__ACTION ITEM__. Of all the entries below, only the lines from the one with "This screenshot has width=765, height=495." up to and including the one with "Screen dimensions: 667x839" are to be duplicated exactly.

Extracted data entries
= = = = =

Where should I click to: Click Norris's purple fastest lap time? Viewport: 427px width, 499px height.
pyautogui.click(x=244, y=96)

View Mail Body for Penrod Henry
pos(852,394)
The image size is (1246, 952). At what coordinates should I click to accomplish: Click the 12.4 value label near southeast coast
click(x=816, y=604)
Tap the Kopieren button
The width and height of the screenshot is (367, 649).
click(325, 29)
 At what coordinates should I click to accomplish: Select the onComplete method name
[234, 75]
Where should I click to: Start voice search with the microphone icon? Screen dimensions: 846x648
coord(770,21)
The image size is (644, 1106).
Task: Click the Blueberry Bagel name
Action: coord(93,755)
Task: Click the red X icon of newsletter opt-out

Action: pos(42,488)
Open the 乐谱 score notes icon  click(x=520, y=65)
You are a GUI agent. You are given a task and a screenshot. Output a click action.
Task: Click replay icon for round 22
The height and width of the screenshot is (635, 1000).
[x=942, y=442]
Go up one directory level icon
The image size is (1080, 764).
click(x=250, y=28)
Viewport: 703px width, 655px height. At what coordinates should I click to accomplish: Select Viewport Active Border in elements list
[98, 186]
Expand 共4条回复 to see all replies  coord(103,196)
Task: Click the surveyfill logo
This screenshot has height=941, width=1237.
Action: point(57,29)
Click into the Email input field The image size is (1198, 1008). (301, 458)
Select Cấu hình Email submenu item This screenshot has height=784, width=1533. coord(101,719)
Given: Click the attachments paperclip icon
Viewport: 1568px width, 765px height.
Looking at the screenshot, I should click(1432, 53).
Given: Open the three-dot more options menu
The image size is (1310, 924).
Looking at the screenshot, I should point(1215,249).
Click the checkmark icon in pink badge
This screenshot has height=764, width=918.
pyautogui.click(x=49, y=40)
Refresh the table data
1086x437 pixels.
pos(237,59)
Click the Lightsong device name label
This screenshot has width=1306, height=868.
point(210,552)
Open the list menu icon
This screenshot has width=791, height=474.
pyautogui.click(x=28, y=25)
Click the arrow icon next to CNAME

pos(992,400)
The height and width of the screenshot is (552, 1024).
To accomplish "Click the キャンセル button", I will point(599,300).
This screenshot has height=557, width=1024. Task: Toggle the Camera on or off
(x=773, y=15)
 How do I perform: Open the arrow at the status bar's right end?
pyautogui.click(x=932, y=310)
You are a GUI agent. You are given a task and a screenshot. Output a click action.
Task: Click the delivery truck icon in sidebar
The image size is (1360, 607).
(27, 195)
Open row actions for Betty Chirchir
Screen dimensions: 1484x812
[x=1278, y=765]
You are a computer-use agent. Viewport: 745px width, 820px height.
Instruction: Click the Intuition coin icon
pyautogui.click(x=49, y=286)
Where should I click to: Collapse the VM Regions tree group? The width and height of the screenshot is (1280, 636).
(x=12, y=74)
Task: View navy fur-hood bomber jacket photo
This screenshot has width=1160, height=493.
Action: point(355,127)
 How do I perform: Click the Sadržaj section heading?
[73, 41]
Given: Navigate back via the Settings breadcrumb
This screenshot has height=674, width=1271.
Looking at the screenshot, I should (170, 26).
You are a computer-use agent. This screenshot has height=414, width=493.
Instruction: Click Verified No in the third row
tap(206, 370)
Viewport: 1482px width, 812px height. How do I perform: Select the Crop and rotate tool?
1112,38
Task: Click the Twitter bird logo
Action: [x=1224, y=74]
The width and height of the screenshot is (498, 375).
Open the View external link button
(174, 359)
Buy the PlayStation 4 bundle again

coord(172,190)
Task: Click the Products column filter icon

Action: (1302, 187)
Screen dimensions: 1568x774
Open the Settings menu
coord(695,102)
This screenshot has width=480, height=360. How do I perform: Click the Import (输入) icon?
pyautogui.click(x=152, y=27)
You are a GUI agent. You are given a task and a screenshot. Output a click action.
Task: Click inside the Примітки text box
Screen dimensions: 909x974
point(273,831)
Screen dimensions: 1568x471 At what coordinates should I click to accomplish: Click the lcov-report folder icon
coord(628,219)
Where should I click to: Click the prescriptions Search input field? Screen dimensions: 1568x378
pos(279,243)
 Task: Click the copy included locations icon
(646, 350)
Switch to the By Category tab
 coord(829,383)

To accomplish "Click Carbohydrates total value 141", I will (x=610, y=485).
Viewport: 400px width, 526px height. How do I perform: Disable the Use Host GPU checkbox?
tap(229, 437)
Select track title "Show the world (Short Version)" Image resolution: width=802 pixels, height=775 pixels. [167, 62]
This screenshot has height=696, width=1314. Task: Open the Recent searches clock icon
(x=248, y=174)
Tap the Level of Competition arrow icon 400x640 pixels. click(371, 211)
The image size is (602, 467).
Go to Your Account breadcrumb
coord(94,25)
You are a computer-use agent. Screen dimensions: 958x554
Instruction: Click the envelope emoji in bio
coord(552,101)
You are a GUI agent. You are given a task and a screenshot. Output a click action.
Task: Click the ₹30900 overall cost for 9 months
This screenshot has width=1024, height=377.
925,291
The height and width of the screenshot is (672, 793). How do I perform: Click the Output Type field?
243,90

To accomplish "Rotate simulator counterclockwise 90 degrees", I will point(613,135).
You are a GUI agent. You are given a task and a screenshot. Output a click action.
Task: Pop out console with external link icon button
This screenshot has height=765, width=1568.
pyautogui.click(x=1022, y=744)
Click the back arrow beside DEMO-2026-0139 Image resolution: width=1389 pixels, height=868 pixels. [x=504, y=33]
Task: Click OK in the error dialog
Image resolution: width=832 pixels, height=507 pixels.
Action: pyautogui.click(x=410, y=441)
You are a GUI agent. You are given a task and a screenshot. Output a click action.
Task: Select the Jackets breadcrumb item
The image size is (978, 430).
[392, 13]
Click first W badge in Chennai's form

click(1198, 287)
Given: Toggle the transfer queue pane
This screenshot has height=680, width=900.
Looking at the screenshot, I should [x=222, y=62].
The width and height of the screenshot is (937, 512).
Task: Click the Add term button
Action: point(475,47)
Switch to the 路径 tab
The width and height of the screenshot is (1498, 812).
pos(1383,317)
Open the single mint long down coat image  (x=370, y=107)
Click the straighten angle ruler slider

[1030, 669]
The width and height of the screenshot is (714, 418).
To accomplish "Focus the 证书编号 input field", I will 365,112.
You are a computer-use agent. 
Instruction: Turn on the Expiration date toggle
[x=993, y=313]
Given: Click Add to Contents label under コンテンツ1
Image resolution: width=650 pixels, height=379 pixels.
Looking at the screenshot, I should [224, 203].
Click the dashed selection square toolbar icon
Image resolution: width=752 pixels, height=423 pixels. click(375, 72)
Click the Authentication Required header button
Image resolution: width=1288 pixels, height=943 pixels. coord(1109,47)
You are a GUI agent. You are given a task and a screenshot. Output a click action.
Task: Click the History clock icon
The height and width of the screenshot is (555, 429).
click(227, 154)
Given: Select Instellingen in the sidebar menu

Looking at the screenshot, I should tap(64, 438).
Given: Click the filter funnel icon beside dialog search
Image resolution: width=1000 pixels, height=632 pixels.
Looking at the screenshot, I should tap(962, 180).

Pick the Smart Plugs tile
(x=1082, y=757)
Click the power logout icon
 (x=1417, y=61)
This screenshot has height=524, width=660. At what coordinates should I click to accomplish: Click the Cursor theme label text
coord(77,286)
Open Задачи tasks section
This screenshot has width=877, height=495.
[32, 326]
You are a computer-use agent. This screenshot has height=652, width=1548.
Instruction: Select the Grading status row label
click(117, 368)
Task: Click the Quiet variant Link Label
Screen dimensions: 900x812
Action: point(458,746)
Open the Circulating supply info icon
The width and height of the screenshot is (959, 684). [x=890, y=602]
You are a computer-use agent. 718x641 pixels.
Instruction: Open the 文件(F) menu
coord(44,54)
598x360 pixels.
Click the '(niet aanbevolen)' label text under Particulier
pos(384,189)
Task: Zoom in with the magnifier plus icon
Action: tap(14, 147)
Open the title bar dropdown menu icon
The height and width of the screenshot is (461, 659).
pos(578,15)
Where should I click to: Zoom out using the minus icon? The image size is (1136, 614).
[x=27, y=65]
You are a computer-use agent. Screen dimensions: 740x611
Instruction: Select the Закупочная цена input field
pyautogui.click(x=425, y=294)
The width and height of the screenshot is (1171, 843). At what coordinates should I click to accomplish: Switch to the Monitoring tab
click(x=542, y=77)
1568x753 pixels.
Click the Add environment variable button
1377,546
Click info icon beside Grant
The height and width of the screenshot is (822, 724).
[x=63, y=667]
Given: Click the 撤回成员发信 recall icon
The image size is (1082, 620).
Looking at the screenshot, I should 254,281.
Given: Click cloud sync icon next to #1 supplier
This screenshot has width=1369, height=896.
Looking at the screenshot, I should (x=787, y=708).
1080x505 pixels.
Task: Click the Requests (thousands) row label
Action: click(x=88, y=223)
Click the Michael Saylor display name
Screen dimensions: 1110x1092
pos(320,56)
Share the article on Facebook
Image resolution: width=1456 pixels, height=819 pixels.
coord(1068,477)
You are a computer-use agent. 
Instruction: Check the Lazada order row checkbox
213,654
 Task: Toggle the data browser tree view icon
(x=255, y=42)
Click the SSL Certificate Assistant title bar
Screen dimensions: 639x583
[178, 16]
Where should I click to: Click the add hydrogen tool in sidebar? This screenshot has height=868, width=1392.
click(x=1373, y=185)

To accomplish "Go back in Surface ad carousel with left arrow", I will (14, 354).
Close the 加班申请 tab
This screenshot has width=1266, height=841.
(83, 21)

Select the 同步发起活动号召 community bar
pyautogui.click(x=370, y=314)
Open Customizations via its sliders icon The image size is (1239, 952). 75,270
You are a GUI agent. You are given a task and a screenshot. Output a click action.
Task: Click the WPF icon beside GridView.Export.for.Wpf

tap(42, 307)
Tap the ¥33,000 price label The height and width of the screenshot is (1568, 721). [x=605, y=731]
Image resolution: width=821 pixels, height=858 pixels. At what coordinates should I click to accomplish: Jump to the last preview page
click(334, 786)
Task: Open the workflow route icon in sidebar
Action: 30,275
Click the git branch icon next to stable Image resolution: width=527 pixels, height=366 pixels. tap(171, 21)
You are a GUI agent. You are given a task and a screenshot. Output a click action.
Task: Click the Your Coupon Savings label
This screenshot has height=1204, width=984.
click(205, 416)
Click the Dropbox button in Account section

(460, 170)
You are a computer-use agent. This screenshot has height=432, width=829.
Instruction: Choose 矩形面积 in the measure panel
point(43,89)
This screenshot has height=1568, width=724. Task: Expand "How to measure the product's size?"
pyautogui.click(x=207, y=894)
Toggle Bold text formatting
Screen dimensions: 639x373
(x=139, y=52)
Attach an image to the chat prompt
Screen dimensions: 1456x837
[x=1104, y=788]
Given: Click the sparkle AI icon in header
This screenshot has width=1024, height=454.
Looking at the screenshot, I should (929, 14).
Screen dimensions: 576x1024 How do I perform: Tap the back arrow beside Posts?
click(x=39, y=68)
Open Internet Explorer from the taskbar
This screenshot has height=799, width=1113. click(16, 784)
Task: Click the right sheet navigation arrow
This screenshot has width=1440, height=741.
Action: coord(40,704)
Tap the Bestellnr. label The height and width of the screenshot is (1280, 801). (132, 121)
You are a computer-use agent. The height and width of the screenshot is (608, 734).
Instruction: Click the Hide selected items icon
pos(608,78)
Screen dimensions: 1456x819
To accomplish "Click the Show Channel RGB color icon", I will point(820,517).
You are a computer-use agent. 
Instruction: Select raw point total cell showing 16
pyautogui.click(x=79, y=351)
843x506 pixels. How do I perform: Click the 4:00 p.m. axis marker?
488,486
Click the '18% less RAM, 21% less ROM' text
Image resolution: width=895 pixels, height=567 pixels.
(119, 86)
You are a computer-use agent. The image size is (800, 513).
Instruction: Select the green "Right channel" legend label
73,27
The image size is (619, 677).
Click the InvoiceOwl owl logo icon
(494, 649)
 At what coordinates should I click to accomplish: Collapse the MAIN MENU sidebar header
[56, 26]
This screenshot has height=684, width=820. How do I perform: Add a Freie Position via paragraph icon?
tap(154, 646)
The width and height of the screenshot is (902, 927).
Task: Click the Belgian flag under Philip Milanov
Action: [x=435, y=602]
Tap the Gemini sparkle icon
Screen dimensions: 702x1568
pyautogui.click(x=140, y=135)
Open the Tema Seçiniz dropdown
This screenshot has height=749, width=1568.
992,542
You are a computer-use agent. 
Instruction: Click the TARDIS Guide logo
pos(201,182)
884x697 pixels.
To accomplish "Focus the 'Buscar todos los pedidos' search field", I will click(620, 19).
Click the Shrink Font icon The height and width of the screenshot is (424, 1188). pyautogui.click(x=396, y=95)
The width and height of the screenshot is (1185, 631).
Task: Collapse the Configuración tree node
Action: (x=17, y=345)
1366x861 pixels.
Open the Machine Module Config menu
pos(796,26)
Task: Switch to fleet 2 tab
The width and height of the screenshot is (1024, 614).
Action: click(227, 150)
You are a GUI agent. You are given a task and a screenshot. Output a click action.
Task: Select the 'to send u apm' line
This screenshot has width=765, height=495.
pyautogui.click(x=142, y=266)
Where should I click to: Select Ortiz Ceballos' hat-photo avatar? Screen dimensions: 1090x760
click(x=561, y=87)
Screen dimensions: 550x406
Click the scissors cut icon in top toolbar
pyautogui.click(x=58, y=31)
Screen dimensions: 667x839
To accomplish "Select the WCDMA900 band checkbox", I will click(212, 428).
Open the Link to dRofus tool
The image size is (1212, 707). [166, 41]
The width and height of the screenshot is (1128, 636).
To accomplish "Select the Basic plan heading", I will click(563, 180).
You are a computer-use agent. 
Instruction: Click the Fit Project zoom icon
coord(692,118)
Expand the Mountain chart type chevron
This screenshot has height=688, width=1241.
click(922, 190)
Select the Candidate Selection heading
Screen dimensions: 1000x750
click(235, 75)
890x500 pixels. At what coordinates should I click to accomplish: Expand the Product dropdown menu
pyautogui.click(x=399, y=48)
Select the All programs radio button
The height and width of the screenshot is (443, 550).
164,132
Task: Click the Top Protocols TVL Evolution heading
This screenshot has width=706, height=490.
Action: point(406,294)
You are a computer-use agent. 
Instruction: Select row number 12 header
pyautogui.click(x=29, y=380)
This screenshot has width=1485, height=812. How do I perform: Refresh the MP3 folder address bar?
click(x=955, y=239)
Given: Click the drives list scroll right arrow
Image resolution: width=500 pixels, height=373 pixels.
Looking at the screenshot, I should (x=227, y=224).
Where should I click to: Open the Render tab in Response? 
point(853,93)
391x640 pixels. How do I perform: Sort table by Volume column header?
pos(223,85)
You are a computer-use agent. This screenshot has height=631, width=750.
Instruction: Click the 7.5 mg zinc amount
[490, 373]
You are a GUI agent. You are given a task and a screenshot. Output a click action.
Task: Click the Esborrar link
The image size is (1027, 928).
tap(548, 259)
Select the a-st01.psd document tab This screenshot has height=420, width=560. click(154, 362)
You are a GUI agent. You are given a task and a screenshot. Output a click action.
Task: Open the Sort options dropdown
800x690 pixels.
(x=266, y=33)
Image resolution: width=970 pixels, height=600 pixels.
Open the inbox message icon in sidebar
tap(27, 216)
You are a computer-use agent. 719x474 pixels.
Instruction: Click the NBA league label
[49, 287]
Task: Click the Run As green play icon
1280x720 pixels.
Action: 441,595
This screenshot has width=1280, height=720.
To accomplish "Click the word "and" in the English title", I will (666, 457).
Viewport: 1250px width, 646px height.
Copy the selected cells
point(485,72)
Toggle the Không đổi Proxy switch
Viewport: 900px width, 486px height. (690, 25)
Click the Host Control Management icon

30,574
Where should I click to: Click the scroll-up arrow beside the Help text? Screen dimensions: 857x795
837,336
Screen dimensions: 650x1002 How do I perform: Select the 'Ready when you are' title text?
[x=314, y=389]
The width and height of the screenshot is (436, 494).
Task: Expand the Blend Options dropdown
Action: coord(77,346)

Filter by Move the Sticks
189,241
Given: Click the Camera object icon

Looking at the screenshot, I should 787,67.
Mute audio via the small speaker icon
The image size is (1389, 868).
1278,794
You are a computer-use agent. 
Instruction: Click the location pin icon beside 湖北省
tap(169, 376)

= = = = =

__TASK SOLUTION__.
This screenshot has width=765, height=495.
pyautogui.click(x=142, y=266)
Where should I click to: Select Ortiz Ceballos' hat-photo avatar? Screen dimensions: 1090x760
click(x=561, y=87)
Screen dimensions: 550x406
Click the scissors cut icon in top toolbar
pyautogui.click(x=58, y=31)
Screen dimensions: 667x839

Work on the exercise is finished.